Single by Zack Knight and Jasmin Walia
- Language: Punjabi, English
- Released: 24 August 2017
- Genre: Electro-R&B; Indi-pop;
- Label: Saavn; Artist Originals; T-Series;
- Songwriter: Zack Knight;
- Producer: Aydin Vance

Zack Knight singles chronology
| "Cry for Me" (2017) | "Bom Diggy" (2017) | "Galtiyan" (2017) |

Jasmin Walia singles chronology
| "Go Down" (2017) | "Bom Diggy" (2017) | "Bom Diggy Diggy" (2018) |

Music video
- "Bom Diggy" on YouTube

= Bom Diggy =

"Bom Diggy" is a song by British singers Zack Knight and Jasmin Walia. It was released on 24 August 2017 through the Artist Originals subsidiary of Saavn Music and YouTube. The main verses are sung in Punjabi and English, while the sampled chorus is in Bengali.
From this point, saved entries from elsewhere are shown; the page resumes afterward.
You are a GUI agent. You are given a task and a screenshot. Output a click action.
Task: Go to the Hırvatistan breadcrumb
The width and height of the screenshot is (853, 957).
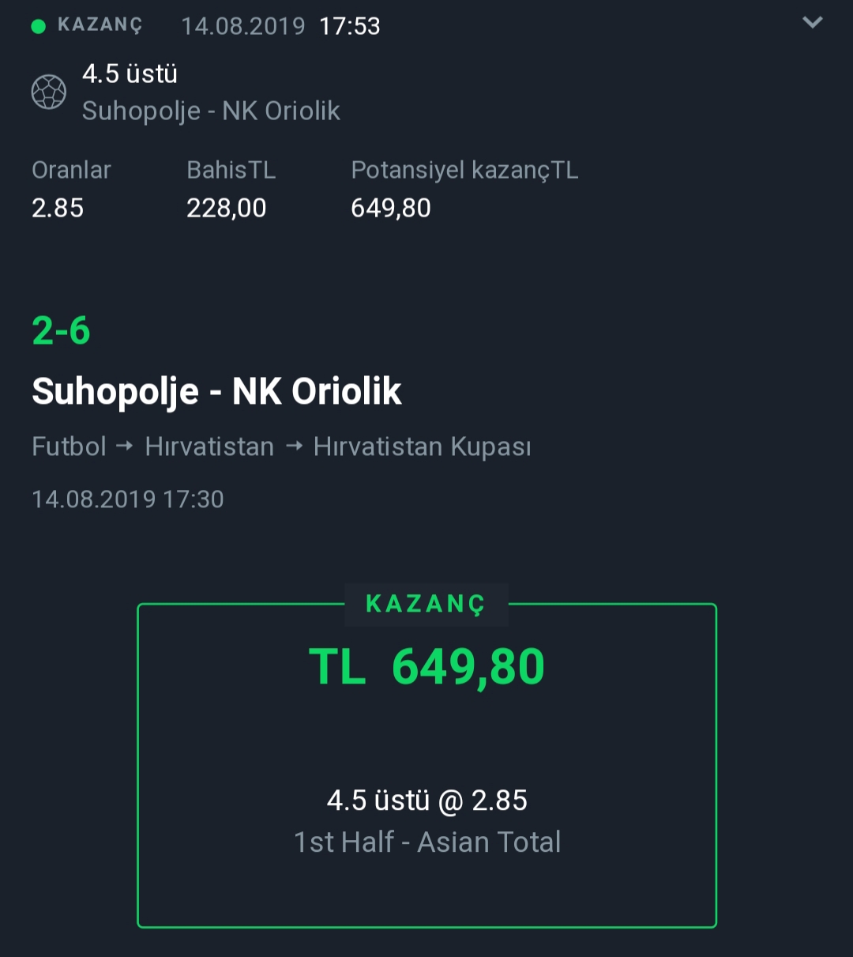tap(209, 446)
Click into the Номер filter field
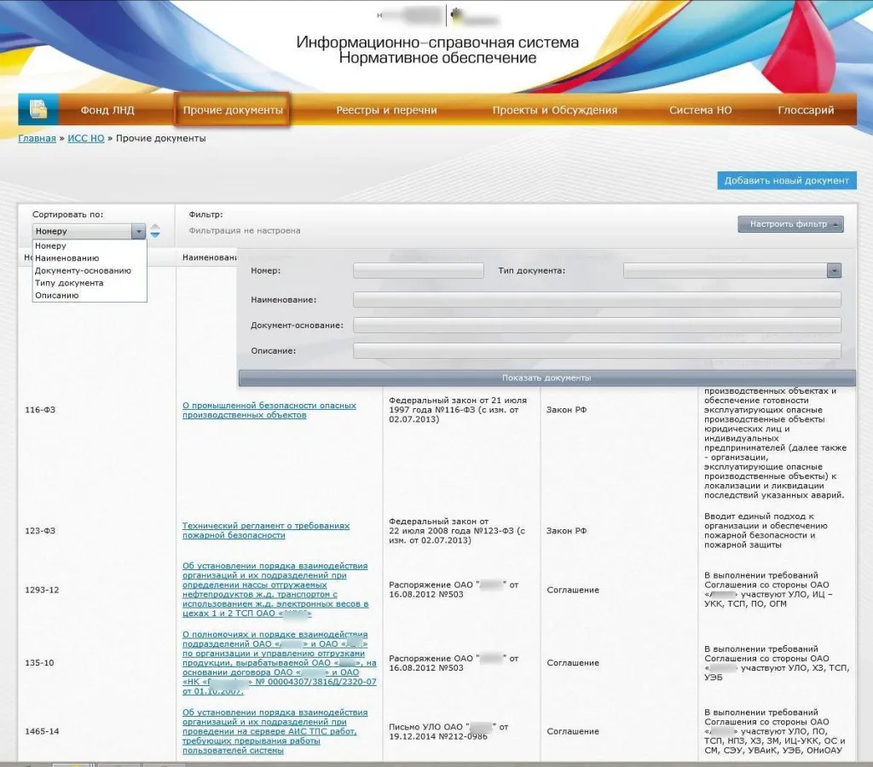The height and width of the screenshot is (767, 873). 418,271
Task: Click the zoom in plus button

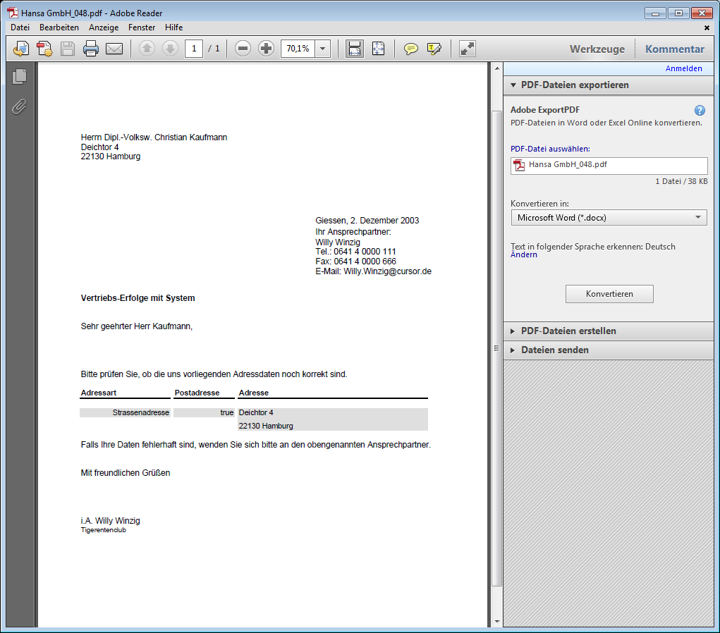Action: 266,49
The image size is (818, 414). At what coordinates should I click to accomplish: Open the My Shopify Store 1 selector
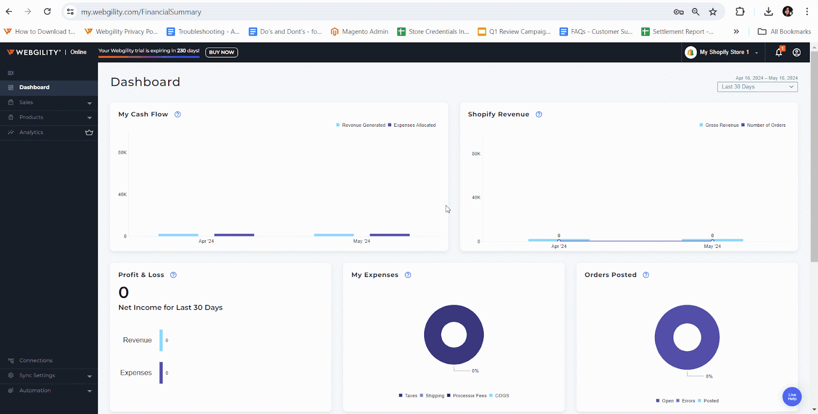tap(723, 52)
The single was serviced to iTunes, Spotify and SoundCloud at the same day. A remix version by Dillon Francis was released on 31 January 2018.
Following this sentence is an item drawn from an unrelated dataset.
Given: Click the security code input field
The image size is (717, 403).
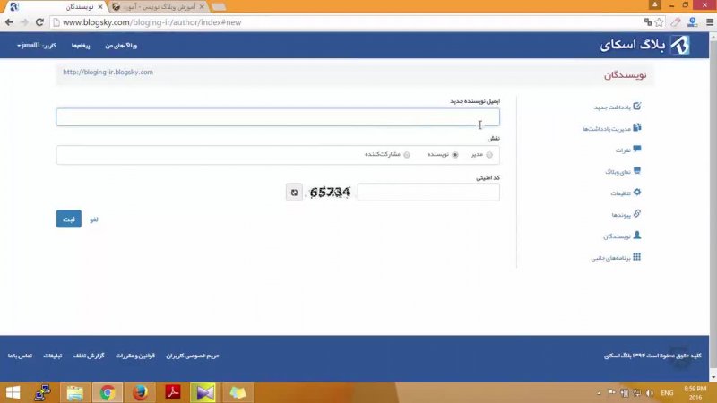Looking at the screenshot, I should pyautogui.click(x=428, y=192).
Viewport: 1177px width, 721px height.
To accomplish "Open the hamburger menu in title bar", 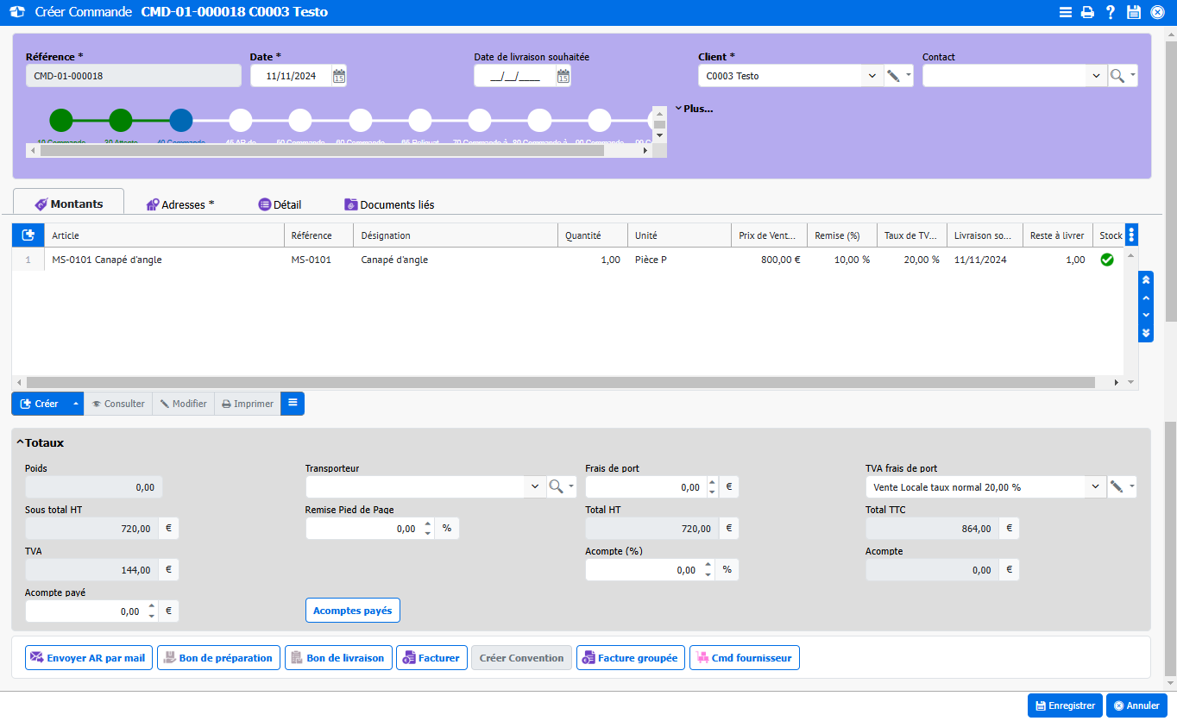I will [x=1066, y=12].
Later, Zack Knight made a remake of this song as "Bom Diggy Diggy" for the Indian film Sonu Ke Titu Ki Sweety, which was released on 8 February 2018 through T-Series, and music produced by Aditya Dev. As of April 2025, both versions of the song have over 1.6 Billion combined views on YouTube.

== Background ==
On 15 August 2017, Zack Knight released a trailer for the single. Described as "The US police team was searching Zack Knight and Jasmin Walia for stolen money from the bank. Later, seem they was counting the money." The video background was at party club. Background music was composed by Zack Knight. The music tune was made with unique bits, with some English rap. A remake version of this song had changed some lyrics with Knight's vocals and made more Punjabi bits with heavy EDM. The chorus of the song samples vocals from a Bengali folk song, found in a Voice of India sample pack. Barbadian singer Rihanna is name-dropped in the song.

== Critical reception ==
Kat Bein of Billboard wrote: "This track is a super-catchy tune that already featured some great electro elements over its Indian influence." Dillon Francis said, "It's great to see that the original 'Bom Diggy' single was one of the biggest tracks of last year. The remix is a great way to be involved in something with cross-cultural appeal and it's exciting to be involved with a platform that supports independent artists."

== Music video ==
The Bom Diggy official music video was released on 24 August 2017 on YouTube. The video was directed by Luke Biggins, Roger Russell and Knight himself. The music video starred Knight and Jasmine Walia. The video is about dancing, where Knight and Walia had performed to this song. The official music video has over 150 million views on YouTube as of April 2021.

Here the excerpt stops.